(Click-target data)

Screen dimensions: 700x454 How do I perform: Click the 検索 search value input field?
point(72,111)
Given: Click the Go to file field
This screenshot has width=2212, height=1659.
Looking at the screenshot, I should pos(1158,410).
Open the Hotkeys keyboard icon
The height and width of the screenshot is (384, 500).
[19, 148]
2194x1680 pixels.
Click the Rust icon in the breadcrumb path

**DIRECTIONS**
Duplicate these rows line for line, with no changes.

**SOLUTION TO THIS EXERCISE**
Screen dimensions: 700x454 How do I perform: Click the 検索 search value input field?
point(72,111)
Given: Click the Go to file field
This screenshot has width=2212, height=1659.
Looking at the screenshot, I should pos(1158,410).
Open the Hotkeys keyboard icon
The height and width of the screenshot is (384, 500).
[19, 148]
2194x1680 pixels.
Click the Rust icon in the breadcrumb path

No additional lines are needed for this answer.